DATA SHOWN Start Marker

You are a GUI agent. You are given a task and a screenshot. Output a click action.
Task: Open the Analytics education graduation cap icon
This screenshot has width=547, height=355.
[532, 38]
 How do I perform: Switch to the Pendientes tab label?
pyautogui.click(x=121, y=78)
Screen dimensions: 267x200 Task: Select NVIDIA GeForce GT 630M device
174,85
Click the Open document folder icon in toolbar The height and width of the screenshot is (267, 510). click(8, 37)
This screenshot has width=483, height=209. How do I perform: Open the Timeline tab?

DATA SHOWN End Marker

WHAT IS REQUIRED: Set down each entry above again exactly as it reads.

SOLUTION TO THIS PROBLEM:
You are a GUI agent. You are given a task and a screenshot. Output a click action.
Task: Open the Analytics education graduation cap icon
This screenshot has width=547, height=355.
[532, 38]
 How do I perform: Switch to the Pendientes tab label?
pyautogui.click(x=121, y=78)
Screen dimensions: 267x200 Task: Select NVIDIA GeForce GT 630M device
174,85
Click the Open document folder icon in toolbar The height and width of the screenshot is (267, 510). click(8, 37)
This screenshot has width=483, height=209. How do I perform: Open the Timeline tab?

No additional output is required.